─── RECORDS PROVIDED ───

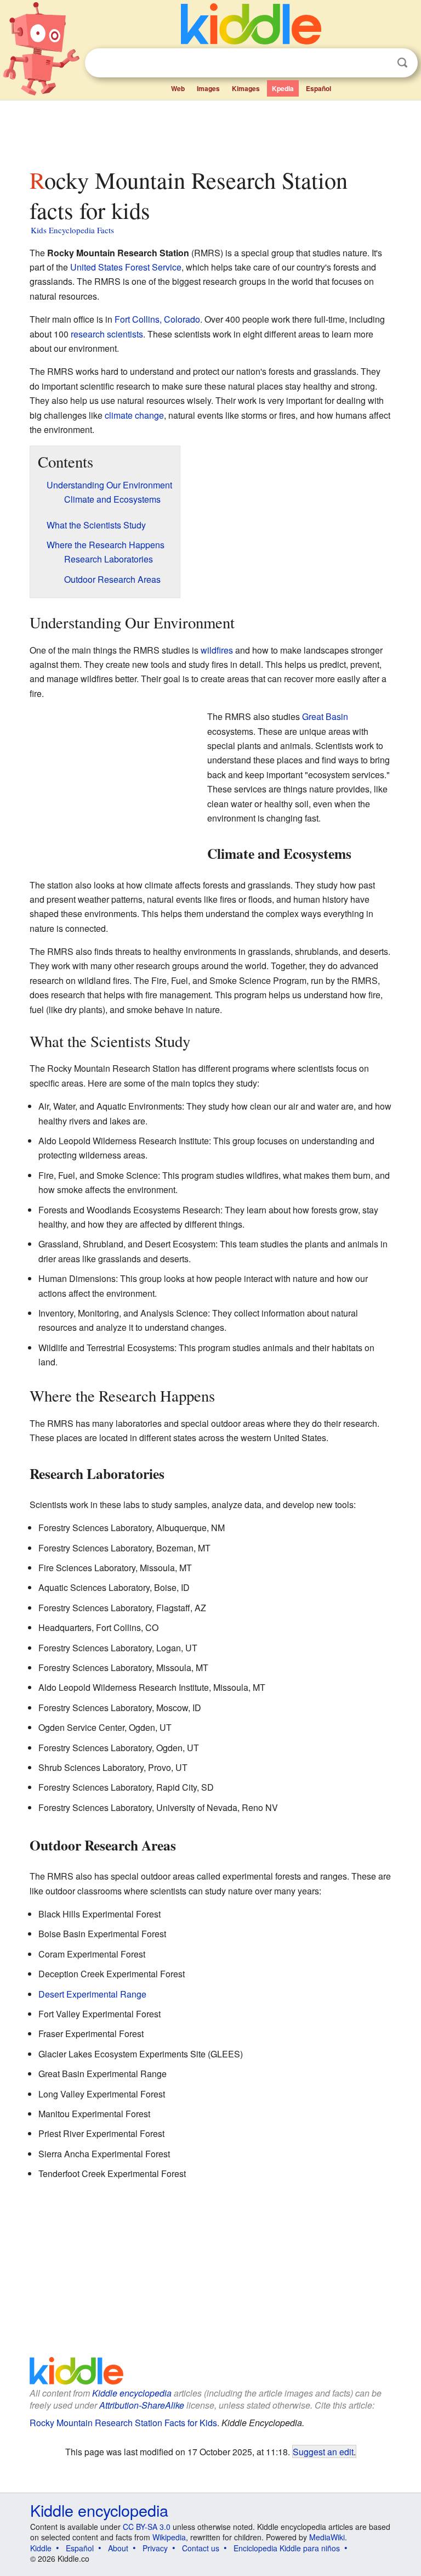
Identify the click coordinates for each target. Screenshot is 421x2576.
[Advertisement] (211, 131)
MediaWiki (327, 2537)
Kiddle (41, 2548)
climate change (134, 415)
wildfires (217, 650)
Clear (380, 63)
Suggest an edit (323, 2451)
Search (402, 62)
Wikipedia (169, 2537)
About (118, 2548)
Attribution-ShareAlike (141, 2405)
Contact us (200, 2548)
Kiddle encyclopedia (132, 2393)
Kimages (246, 88)
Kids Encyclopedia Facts (72, 229)
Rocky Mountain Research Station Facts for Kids (123, 2422)
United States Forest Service (125, 267)
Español (318, 88)
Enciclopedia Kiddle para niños (287, 2548)
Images (208, 88)
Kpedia (283, 88)
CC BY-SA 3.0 (146, 2526)
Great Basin (325, 716)
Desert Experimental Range (92, 1994)
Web (178, 88)
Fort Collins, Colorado (157, 319)
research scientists (107, 334)
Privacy (155, 2548)
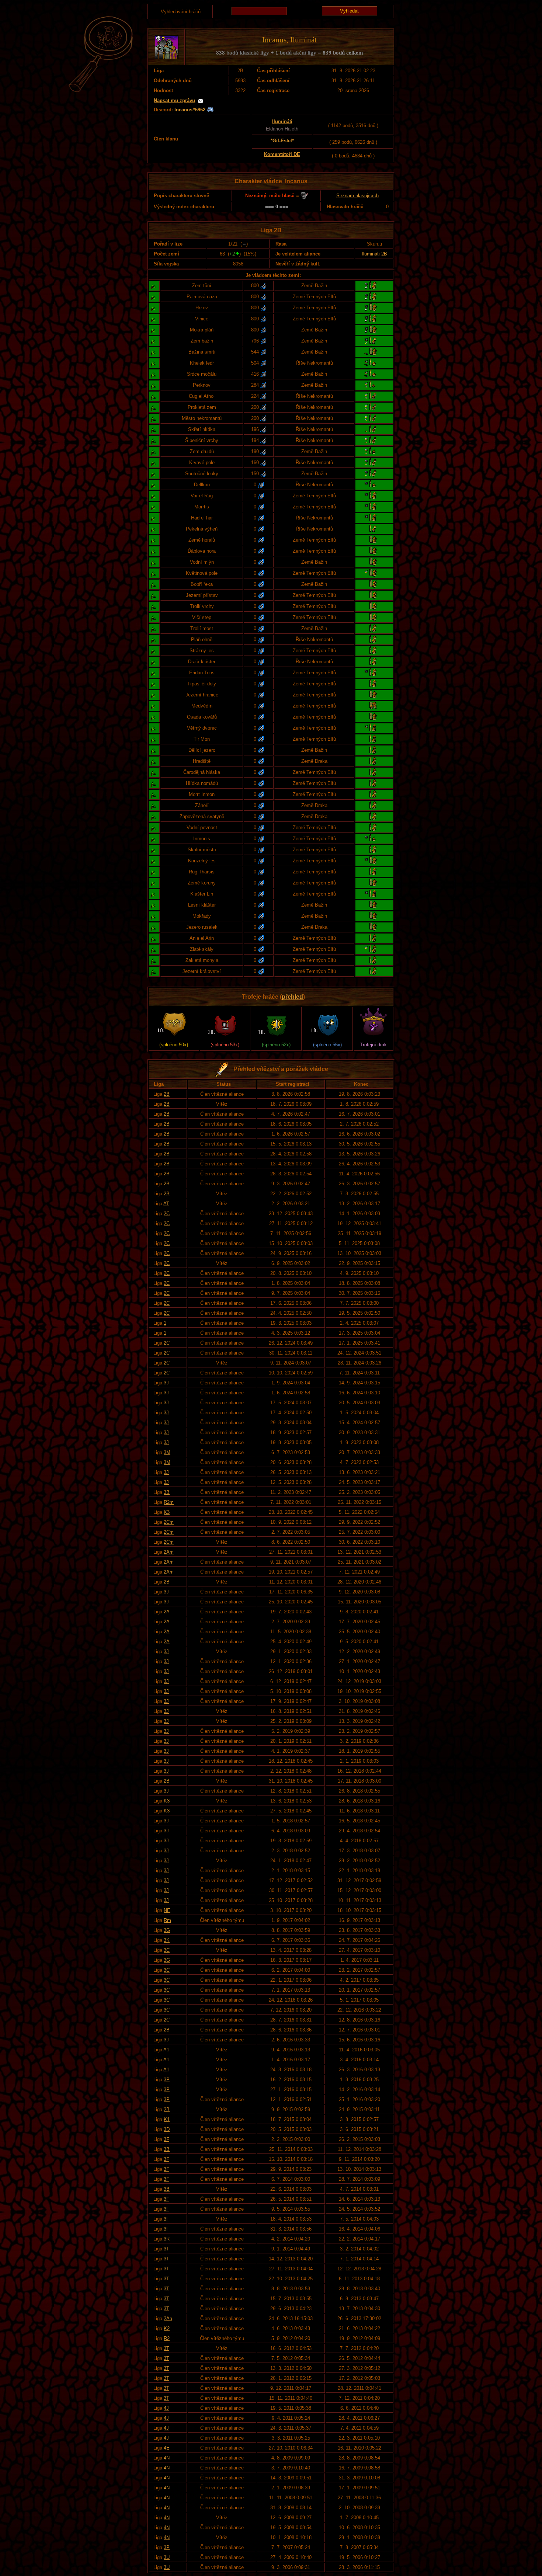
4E (167, 2448)
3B (167, 1492)
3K (167, 1940)
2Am (169, 1552)
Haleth (291, 129)
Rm (167, 1920)
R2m (169, 1502)
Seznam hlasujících (357, 195)
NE (167, 1910)
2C (167, 1213)
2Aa (168, 2318)
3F (166, 2139)
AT (166, 1203)
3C (167, 1950)
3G (167, 1930)
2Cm (169, 1522)
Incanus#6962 (189, 109)
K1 (167, 2119)
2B (167, 1094)
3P (167, 2079)
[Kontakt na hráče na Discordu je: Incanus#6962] (210, 109)
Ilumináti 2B (374, 254)
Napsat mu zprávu (174, 100)
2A (167, 1611)
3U (167, 2557)
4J (166, 2408)
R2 (167, 2338)
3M (167, 1452)
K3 (167, 1512)
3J (166, 1383)
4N (167, 2458)
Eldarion (274, 129)
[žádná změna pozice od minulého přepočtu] (244, 244)
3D (167, 2129)
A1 (166, 2049)
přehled (292, 997)
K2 (167, 2328)
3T (166, 2249)
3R (167, 2239)
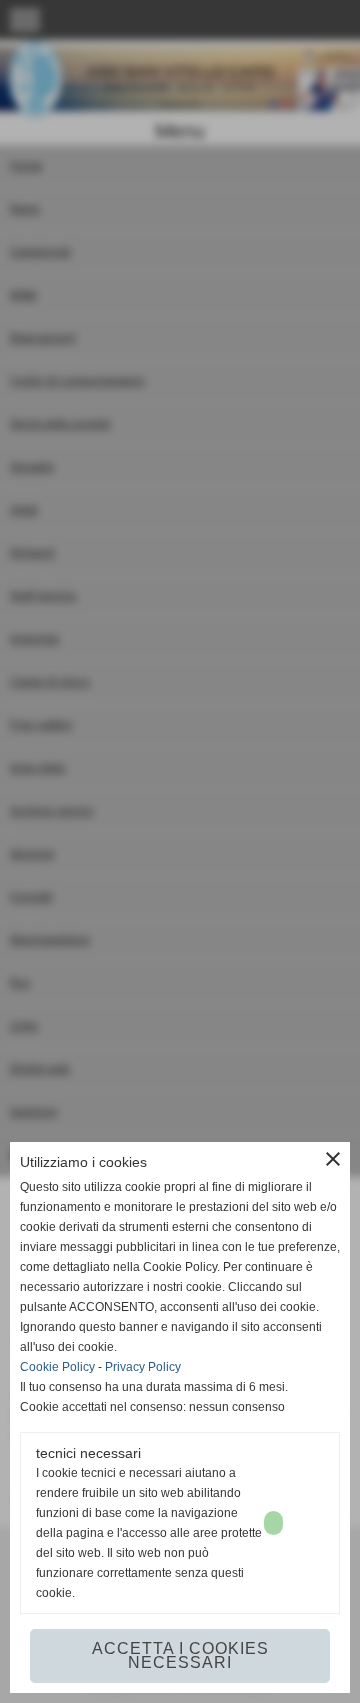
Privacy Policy (143, 1367)
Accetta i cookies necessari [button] (180, 1655)
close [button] (333, 1159)
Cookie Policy (57, 1367)
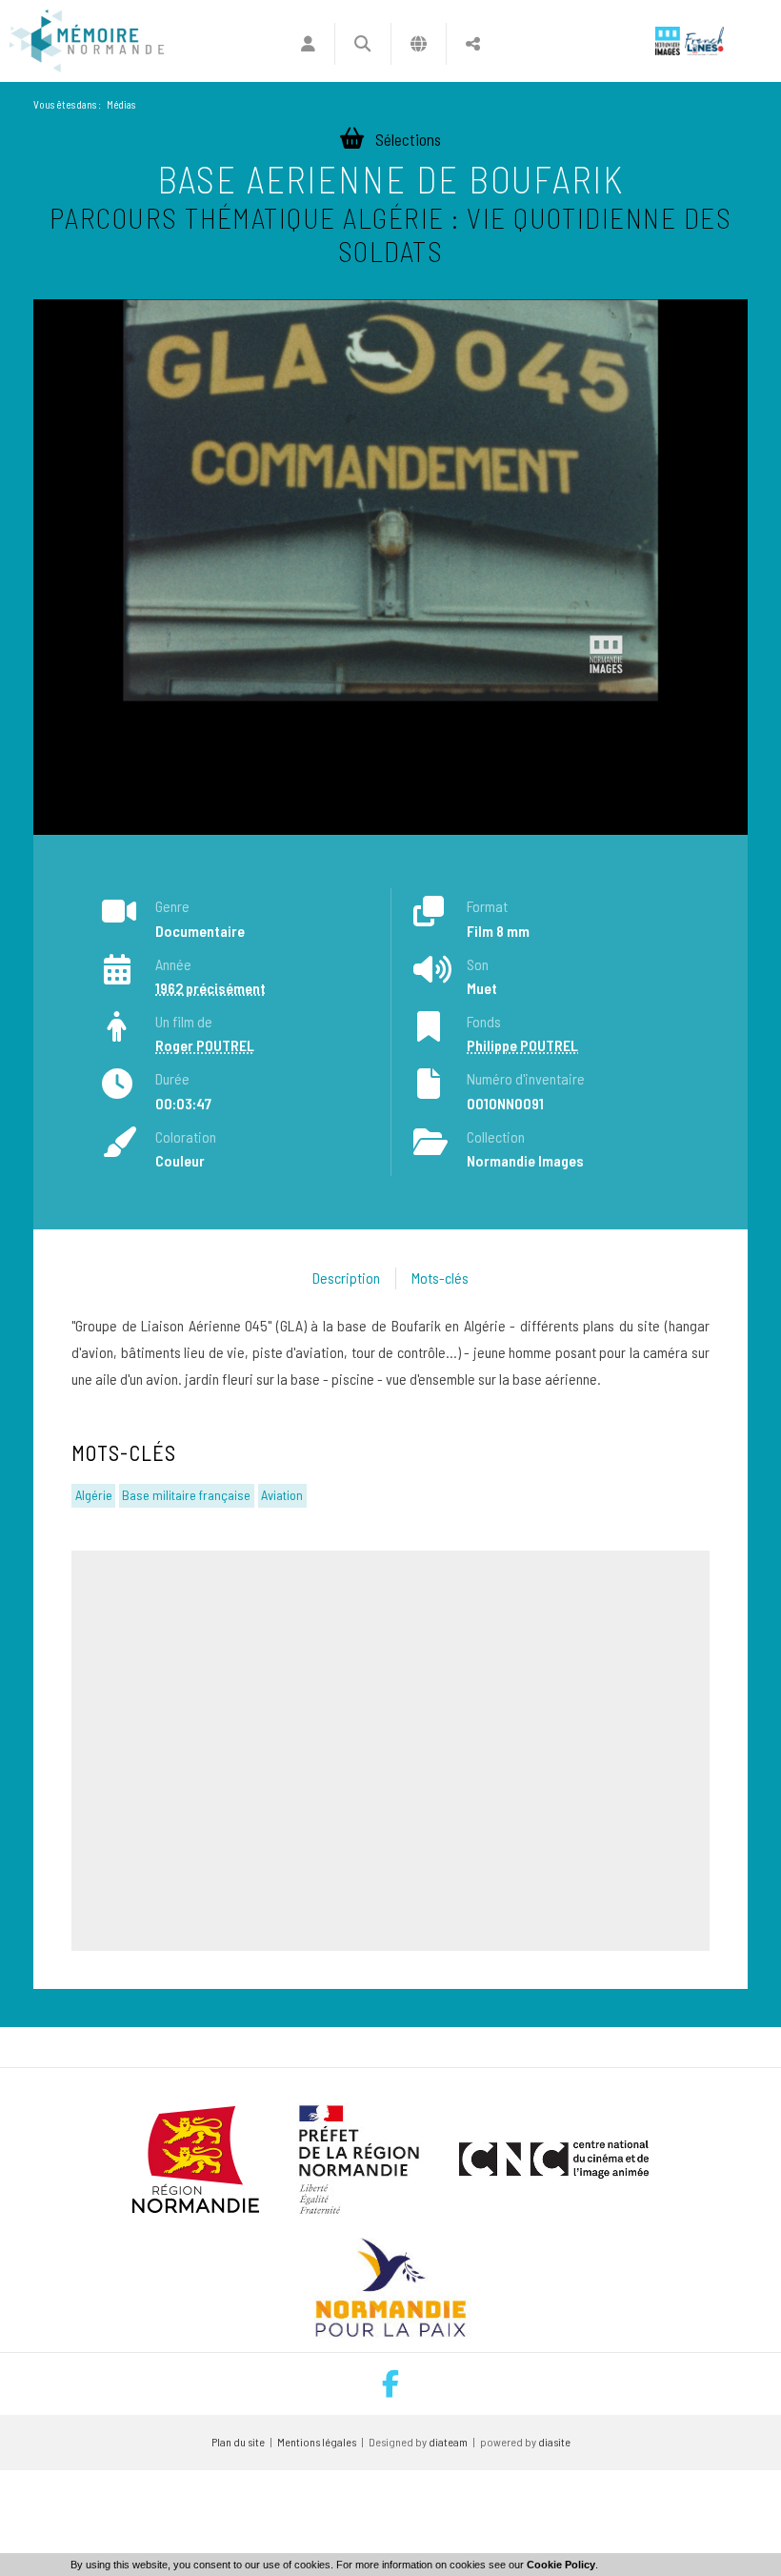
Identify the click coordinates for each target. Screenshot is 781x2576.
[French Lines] (704, 41)
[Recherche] (362, 44)
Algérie (93, 1495)
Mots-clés (440, 1277)
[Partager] (473, 44)
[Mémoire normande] (87, 41)
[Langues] (418, 44)
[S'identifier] (308, 44)
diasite (554, 2441)
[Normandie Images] (667, 41)
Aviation (282, 1495)
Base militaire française (186, 1495)
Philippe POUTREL (522, 1045)
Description (346, 1277)
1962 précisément (210, 988)
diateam (448, 2441)
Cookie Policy (561, 2564)
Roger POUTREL (204, 1045)
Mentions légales (316, 2441)
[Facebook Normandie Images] (390, 2384)
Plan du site (238, 2441)
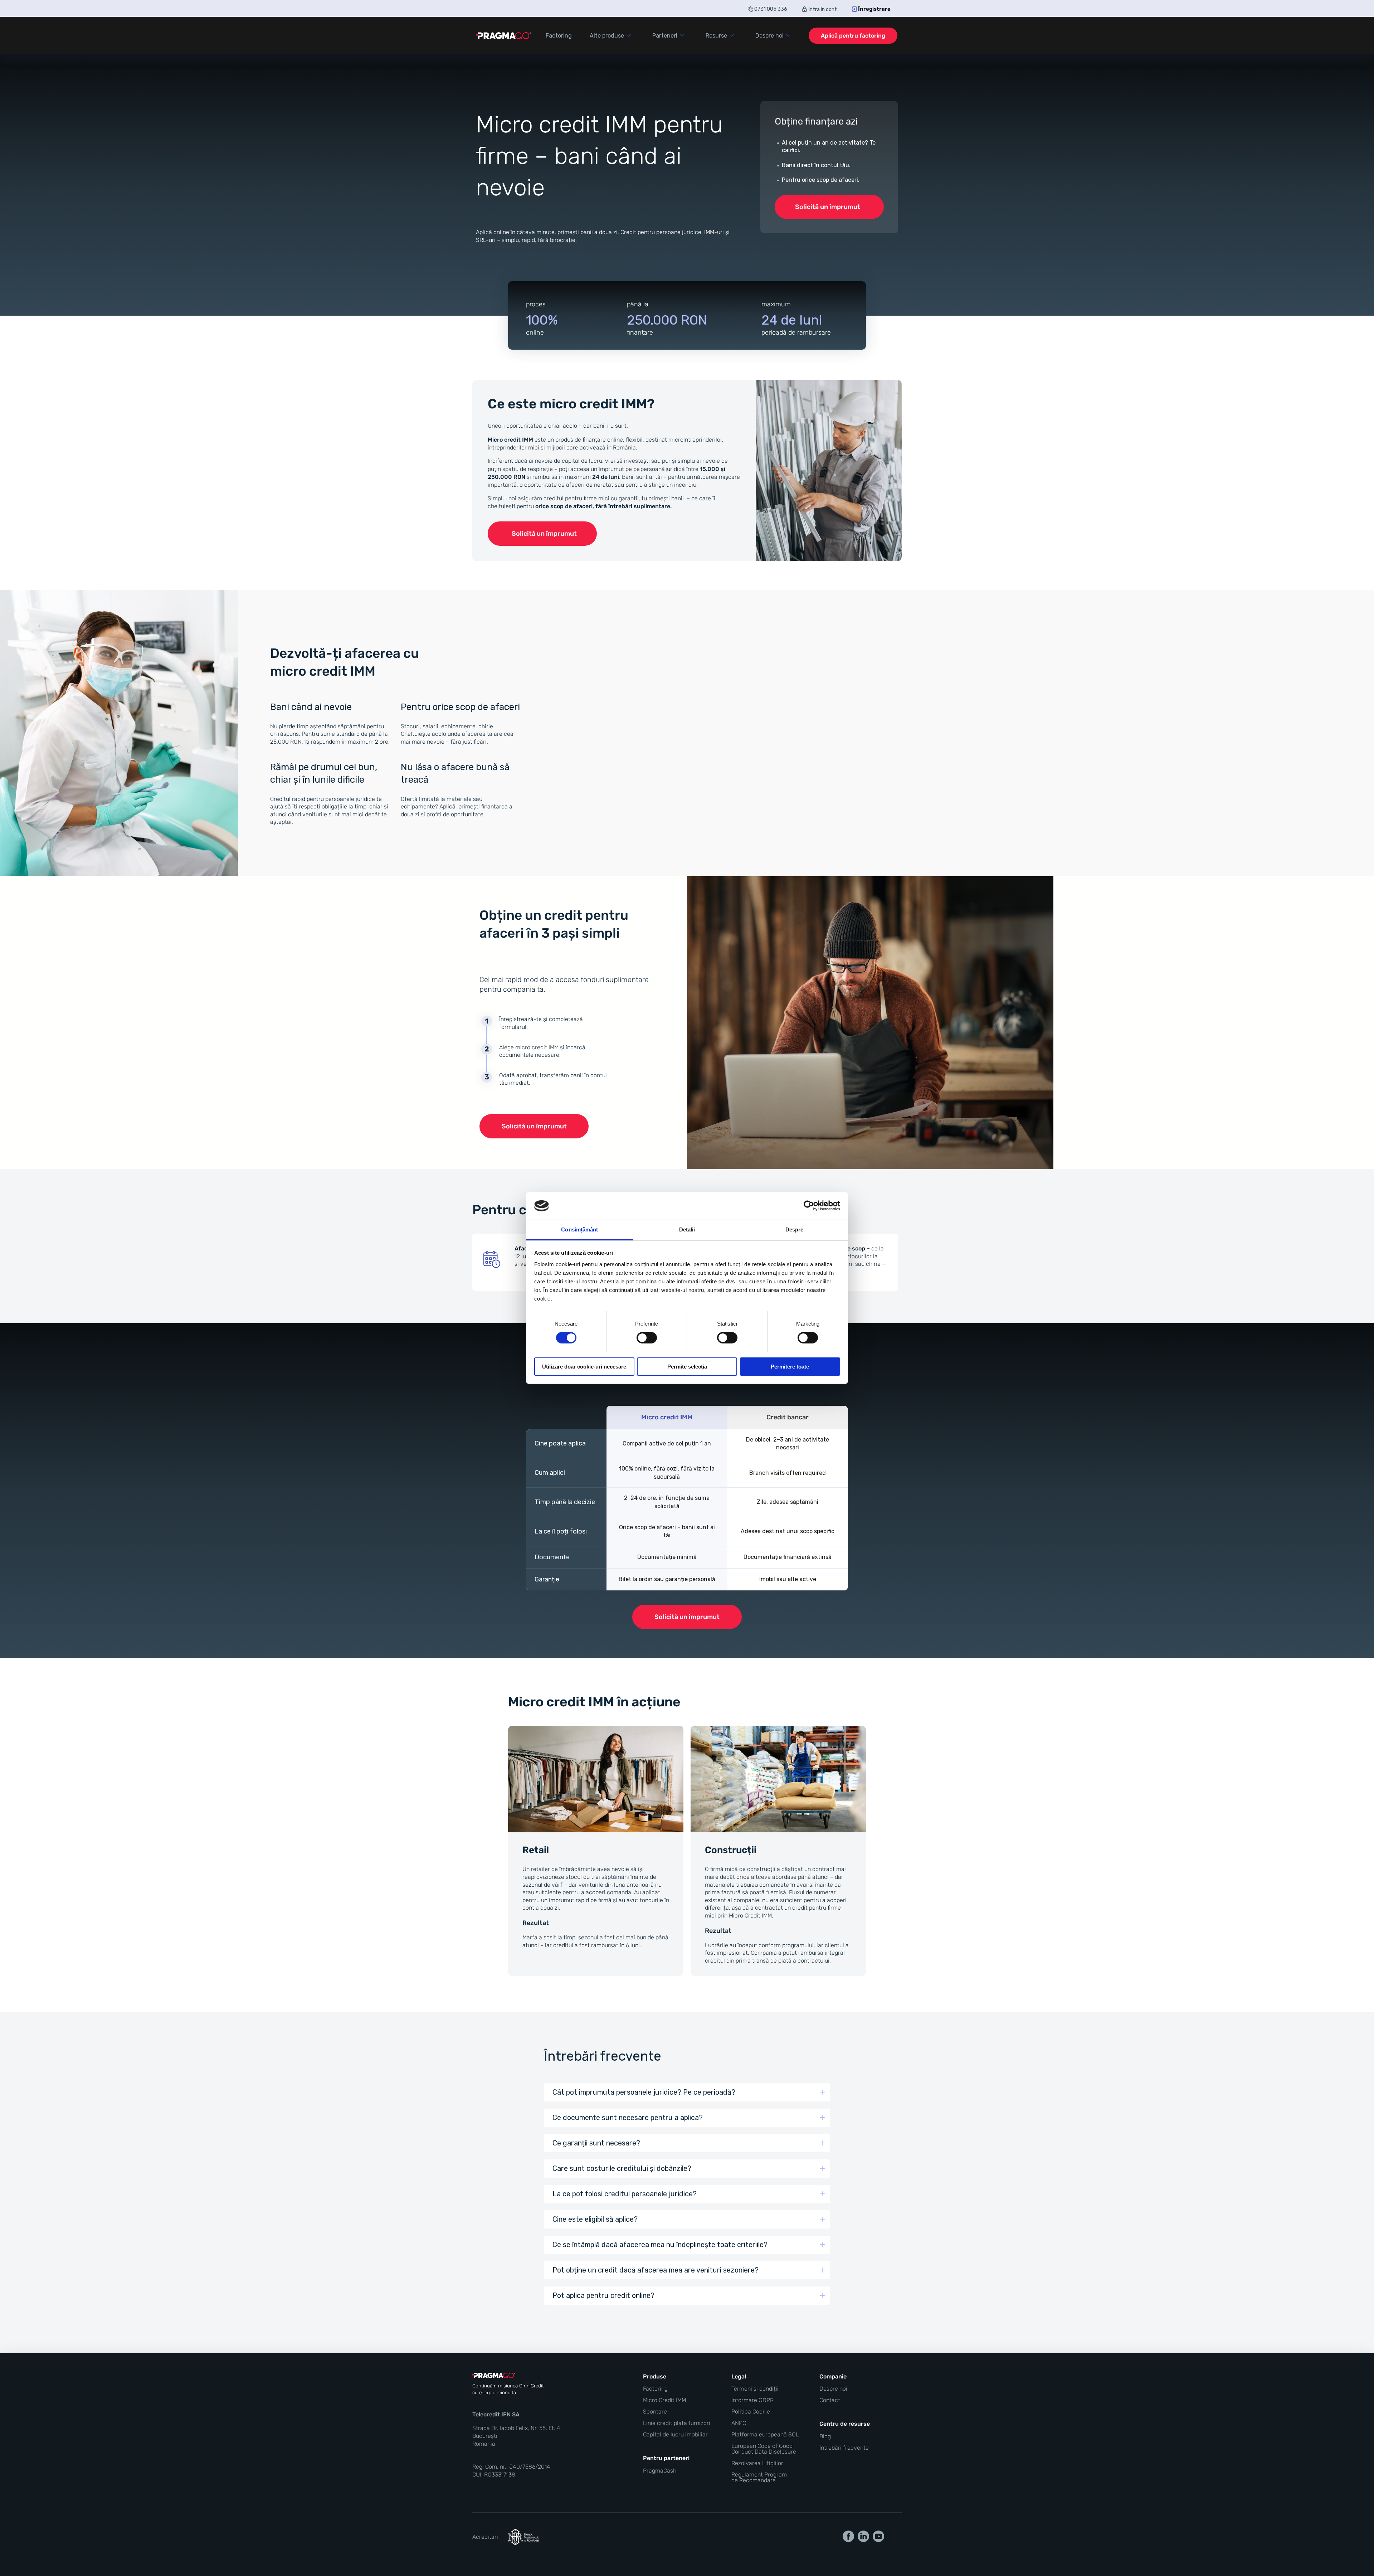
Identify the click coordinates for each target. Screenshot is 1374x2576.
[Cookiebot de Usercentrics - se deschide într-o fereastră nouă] (809, 1205)
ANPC (738, 2423)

───

## WORK INSTRUCTION
Starting with the line that has "Cookie Policy (57, 1367)" and going on through the line that has "Aviation (282, 1495)", transcribe the records above exactly, but skip the pictures.

## OUTPUT
Cookie Policy (57, 1367)
Identify the click coordinates for each target. Screenshot is 781x2576.
[French Lines] (704, 41)
[Recherche] (362, 44)
Algérie (93, 1495)
Mots-clés (440, 1277)
[Partager] (473, 44)
[Mémoire normande] (87, 41)
[Langues] (418, 44)
[S'identifier] (308, 44)
diasite (554, 2441)
[Normandie Images] (667, 41)
Aviation (282, 1495)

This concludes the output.